Zimbra resembles a mobile device regarding how it handles contacts and calendars. It syncs directly with online accounts and you can edit your contacts and appointments in Zimbra Desktop and the changes will appear online.

 

Zimbra Community 8.0

On March 11 of this year Zimbra released Zimbra Community 8.0, which is offered in different editions (free, standard and professional). A new addition to Zimbra Community is a free edition designed for small businesses and individuals who want to leverage the power of social communities to increase social marketing without an upfront investment.
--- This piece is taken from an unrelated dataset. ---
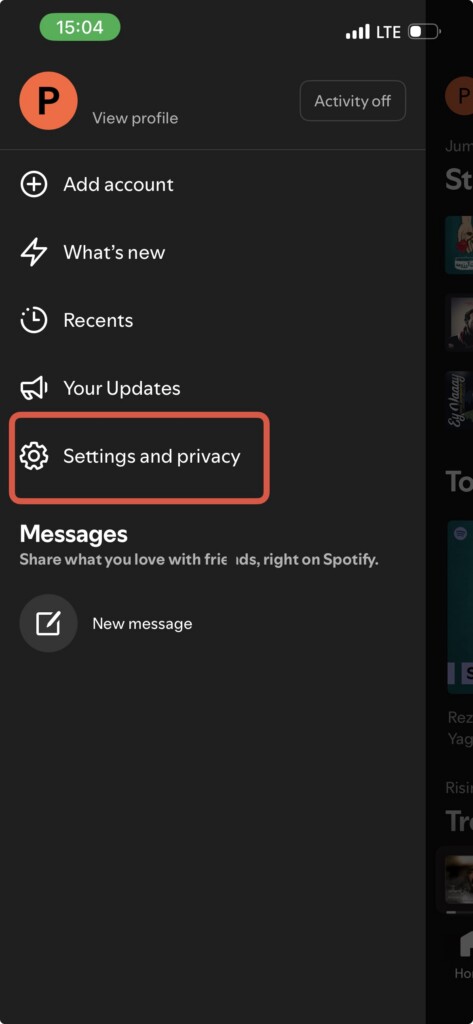Viewport: 473px width, 1024px height.
Task: Select the first playlist thumbnail behind the drawer
Action: click(x=459, y=245)
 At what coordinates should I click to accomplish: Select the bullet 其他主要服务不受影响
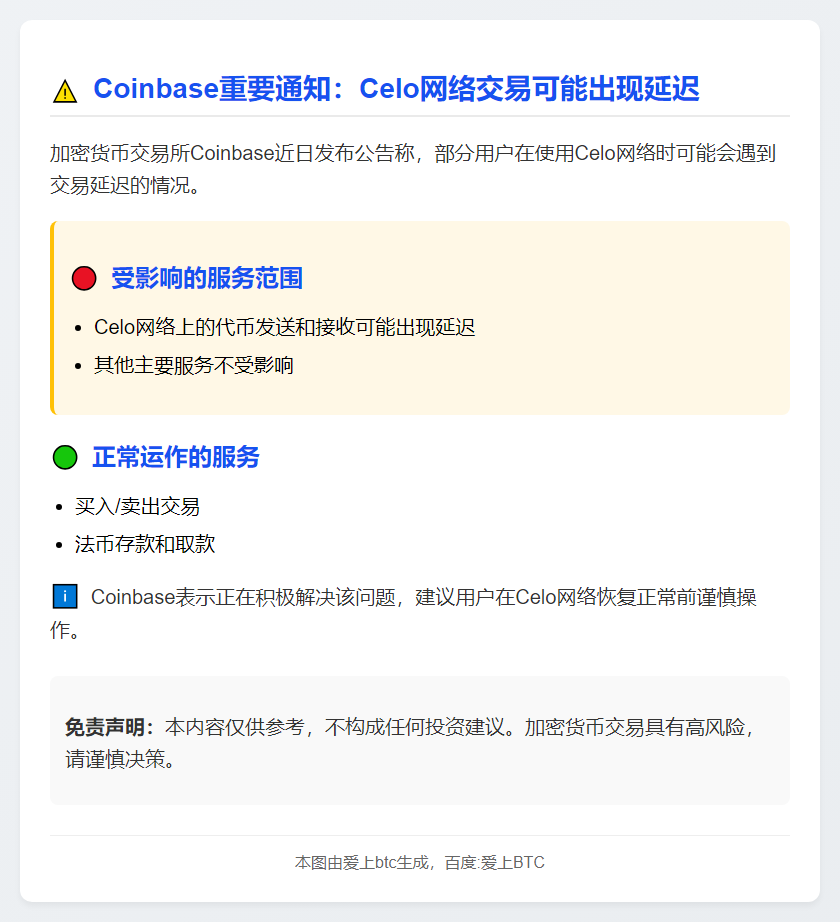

The free edition can provide businesses and individuals a solution to drive customer engagement, improve customer satisfaction and build employee loyalty.

 

“With the release of Zimbra Community Free Edition, organizations of all sizes can now benefit from our team’s experience of powering more than 3,000 communities globally to improve real-time employee and customer collaboration, support and engagement,” said Rob Howard, chief technology officer at Zimbra.

 

Key features of Zimbra Community 8.0 include advanced analytics that drive enhanced contextual search capabilities, a new mobile interface that enables users to be social everywhere and pre-built templates for fast and easy deployment. The new release extends the community to mobile users, making it possible to stay in touch while on the go.
“As a result of the mobile-first era, organizations demand tools to support users on the go. Plus, businesses are looking to deliver the power of social business networking in a quick and simple manner,” said Howard. “Our new release addresses both of these needs. Zimbra Community 8.0 provides a fast track to community engagement through pre-built templates that decrease costs and deployment time, and extends the community experience to mobile users, giving employees and consumers access to their social communities at any time, on any device.”

Litespeed

LiteSpeed is an information technology company, founded in 2002, that produces web server software that is specifically designed for high-traffic servers, like the ones for Internet service providers and corporate data centers.

 

LiteSpeed Web Server is the company’s main product. It is a lightweight proprietary web server, which is able to read Apache configurations directly. The software is commonly used together with web hosting control panels, where it replaces Apache as the web server. LiteSpeed Web Server is available for Linux, Mac OS X, Solaris and FreeBSD.

 

In May 2013, W3Techs reported that LiteSpeed was being used by 1.9% of all websites, making it the 4th most popular web server. This number was up from 1.5% in May 2012 and 1.1% in April 2011.

 

LiteSpeed Web Server has grown in popularity because it offers superior performance in both raw speed and scalability. It is six times faster than Apache. LiteSpeed also surpasses other well known content accelerators including thttpd, boa and TUX.

 

LiteSpeed Web Server 5.0

LiteSpeed Web Server 5.0 introduced ESI support. ESI, or Edge Side Includes, is a markup language that allows the user to break a page of dynamic content up into sections which can be served differently. Specifically, ESI allows for partial page caching so that parts of a page generated by a web application can be cached even it other parts of the page can’t. This improves web application performance by allowing for greater cache use.

 

With 5.0, the web server added a CPU Affinity setting, which binds a process to one or more CPUs. It is better for a process to always use the same CPU because then the process can make use of data left in CPU cache. If the process moves to a different CPU, there is no use of CPU cache and unnecessary overhead is required. The new CPU Affinity setting allows you to control how many CPUs your LiteSpeed Web Server processes will be bound to.